# Got some insight on these: flying fox and SAE?



## AquariumTech (Oct 12, 2010)

Now I havent had any experience with any of these fish. Whats the algae eating potential of the SAE (siamese algae eater), as compared to the Flying Fox? Do they even have a good algae eating potential as comapared to a clown plecostomus or an otocinclus? Will either of them ruin a planted tank or punch holes? Any input is appreciated, Thanks!


----------



## emc7 (Jul 23, 2005)

You have to get species names or pic. Both true and false SAEs are sometimes sold as "flying foxes". True SAE eat algae, even the hair stuff. But they get big and boisterous and can beat other fish to food. I had two that would eat every flake before the angels have even noticed I fed the tank. If you get some for a small tank, have a rehoming plan, mine ended up in a friend's 125. 

Most plecos do a great job on flat surfaces, but not as well on plants. And they can make holes in leaves when they scrape algae off.

Ottos do great on plants. They eat algae, even the brown stuff in small areas, and sharp corners. But they are small (other fish eat them), delicate, and will need to be fed once they eat all the algae.


----------



## Blue Cray (Oct 19, 2007)

I'd get flying fox's I had lots in my old 55g, they stay smaller and have less of an attitude.


----------



## AquariumTech (Oct 12, 2010)

emc7 said:


> You have to get species names or pic. Both true and false SAEs are sometimes sold as "flying foxes". True SAE eat algae, even the hair stuff. But they get big and boisterous and can beat other fish to food. I had two that would eat every flake before the angels have even noticed I fed the tank.

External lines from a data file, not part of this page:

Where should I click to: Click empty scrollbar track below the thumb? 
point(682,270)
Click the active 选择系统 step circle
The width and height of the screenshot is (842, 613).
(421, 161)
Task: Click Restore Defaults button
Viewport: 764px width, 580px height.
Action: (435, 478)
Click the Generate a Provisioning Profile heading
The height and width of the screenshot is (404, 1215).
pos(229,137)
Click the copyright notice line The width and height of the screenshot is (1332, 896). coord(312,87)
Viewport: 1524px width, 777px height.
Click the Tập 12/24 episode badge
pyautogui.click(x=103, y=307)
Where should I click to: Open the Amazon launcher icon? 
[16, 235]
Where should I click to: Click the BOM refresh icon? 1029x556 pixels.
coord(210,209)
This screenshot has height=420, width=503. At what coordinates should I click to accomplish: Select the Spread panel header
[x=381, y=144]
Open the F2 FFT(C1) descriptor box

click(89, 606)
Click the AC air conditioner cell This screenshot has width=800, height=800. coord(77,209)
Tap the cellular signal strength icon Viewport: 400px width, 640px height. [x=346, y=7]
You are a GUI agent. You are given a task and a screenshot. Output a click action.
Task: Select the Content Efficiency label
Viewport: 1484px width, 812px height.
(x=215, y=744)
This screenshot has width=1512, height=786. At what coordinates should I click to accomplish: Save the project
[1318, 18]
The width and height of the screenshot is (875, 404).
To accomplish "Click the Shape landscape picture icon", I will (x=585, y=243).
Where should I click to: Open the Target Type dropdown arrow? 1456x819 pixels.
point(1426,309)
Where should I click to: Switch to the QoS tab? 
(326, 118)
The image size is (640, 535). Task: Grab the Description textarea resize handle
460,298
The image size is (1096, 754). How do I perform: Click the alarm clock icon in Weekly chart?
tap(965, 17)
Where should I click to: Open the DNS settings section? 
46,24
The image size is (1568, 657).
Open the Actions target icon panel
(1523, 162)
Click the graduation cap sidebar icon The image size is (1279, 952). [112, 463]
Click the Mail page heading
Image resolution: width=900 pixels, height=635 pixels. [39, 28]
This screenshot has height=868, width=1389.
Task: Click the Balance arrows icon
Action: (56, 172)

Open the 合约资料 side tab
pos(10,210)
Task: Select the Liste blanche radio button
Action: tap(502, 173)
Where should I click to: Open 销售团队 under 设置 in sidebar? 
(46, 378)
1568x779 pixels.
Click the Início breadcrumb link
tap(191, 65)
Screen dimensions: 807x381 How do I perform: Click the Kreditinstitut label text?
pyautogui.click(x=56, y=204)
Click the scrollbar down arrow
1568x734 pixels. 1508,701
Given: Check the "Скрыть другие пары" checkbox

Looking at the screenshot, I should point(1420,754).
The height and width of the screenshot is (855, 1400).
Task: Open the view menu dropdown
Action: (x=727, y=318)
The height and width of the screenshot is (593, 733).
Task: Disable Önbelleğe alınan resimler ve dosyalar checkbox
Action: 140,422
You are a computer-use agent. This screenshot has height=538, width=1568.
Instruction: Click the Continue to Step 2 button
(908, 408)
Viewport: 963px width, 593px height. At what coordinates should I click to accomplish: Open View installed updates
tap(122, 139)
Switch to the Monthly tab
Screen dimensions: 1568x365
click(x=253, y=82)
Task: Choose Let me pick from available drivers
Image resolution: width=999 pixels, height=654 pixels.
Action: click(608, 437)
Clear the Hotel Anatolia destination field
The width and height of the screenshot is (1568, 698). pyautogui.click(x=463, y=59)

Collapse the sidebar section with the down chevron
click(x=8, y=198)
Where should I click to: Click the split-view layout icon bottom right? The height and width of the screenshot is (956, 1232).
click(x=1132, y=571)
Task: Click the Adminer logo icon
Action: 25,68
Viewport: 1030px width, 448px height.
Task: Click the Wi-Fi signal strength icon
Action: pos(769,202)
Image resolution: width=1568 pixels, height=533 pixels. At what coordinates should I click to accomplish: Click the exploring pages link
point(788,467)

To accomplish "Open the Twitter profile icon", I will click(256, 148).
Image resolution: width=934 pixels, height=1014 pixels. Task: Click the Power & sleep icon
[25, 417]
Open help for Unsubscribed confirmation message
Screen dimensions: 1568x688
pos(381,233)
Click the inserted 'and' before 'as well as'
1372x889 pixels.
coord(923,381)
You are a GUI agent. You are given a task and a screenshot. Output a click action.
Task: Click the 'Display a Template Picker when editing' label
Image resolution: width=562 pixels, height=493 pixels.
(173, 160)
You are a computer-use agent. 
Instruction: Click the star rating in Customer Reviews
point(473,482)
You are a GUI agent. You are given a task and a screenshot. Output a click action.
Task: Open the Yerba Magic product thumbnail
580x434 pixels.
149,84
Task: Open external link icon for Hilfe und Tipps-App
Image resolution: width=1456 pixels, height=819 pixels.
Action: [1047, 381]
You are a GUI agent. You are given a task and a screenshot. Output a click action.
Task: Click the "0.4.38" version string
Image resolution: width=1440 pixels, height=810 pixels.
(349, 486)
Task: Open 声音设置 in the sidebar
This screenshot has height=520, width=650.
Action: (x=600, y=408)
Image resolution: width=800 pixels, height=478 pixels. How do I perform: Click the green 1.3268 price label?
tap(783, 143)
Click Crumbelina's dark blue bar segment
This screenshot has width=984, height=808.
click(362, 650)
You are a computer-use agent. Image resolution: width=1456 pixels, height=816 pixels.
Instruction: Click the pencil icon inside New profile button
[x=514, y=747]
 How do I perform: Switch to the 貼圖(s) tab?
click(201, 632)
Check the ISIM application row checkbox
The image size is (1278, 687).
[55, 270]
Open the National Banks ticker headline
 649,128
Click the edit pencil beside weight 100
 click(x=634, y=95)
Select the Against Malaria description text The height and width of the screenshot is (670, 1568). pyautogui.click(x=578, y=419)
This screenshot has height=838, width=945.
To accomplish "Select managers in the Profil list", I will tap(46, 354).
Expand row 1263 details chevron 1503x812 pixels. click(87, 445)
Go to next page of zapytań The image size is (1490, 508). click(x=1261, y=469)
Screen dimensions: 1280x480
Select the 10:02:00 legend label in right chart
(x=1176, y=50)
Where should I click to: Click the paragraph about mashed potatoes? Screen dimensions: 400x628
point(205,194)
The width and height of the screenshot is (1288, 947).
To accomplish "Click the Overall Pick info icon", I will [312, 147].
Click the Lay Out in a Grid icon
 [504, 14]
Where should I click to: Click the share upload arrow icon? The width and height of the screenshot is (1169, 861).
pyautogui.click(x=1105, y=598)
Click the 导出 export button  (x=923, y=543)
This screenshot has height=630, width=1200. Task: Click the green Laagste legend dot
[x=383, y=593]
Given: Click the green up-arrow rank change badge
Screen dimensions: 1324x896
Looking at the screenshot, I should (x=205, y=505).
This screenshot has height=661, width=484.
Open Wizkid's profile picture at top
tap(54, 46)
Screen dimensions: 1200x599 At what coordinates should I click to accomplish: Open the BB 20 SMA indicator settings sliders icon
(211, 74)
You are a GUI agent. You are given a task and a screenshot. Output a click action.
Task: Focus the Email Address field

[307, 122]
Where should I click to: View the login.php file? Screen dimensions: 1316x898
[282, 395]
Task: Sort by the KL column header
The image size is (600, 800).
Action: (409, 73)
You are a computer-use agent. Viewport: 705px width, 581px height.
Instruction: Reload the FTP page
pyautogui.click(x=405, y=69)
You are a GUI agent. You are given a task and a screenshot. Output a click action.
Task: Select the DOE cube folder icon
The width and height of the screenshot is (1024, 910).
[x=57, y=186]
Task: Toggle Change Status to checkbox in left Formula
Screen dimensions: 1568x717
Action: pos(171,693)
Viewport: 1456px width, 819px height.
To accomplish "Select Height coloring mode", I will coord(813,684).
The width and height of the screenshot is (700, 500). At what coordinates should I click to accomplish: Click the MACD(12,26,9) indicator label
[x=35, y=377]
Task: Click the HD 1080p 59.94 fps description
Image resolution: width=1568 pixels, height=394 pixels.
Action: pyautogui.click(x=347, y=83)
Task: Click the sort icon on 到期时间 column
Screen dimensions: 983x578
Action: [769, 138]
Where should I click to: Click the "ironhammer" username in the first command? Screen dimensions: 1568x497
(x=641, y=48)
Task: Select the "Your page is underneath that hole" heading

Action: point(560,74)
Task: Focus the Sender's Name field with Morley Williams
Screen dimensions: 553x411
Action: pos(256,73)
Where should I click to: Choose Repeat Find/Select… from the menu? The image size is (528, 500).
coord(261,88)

If you get some for a small tank, have a rehoming plan, mine ended up in a friend's 125.
> 
> Most plecos do a great job on flat surfaces, but not as well on plants. And they can make holes in leaves when they scrape algae off.
> 
> Ottos do great on plants. They eat algae, even the brown stuff in small areas, and sharp corners. But they are small (other fish eat them), delicate, and will need to be fed once they eat all the algae.



O yes sir; I have done some research, but cant really find any on their comparable algae eating potential. I have a lot of experience (ESPECIALLY OTOS! I love those guys gods greatest gift to plants) with a lot of different algae eater but surprisingly I have never had an SAE or Flying Fox. I am really trying to try something new and still have a good algae crew (some different fish for different algae's). BTW dont worry I got a big tanks for big boys.

So really what im asking is 1. Which one has a better algae eating potential? 2. Will the better one get along with otos, loaches, and plecos? 3. How does their algae eating potential compare to a oto or pleco?


----------



## emc7 (Jul 23, 2005)

#1 Reason people go looking for SAEs is to eat hair algae. There are other fish that do (goodieds, flagfish). Flying foxes are mainly bought for their looks. All of these fish are kind of neat. Long-bodied, horizontal stripes. They sit up on their front fins. They prefer fish food, but they nibble algae outside of feeding time. Mine always hung around the middle and top of the tank and didn't bother plecos. They were only aggressive around food, eating everything and driving off competition. Depending on the size, an SAE could out-compete loaches for dropped food. 

Rubbernose plecos are the weapon of choice for green-spot algae on glass. The only other thing that works is a credit card. 

I never measured the amount of algae eaten.


----------



## AquariumTech (Oct 12, 2010)

Lol, I dont imagine that you would actually measure the amount eaten. I was just kind of looking for an estimate on how their algae eating compares to other common algae eaters. I guess that answers my question though. Thanks.


----------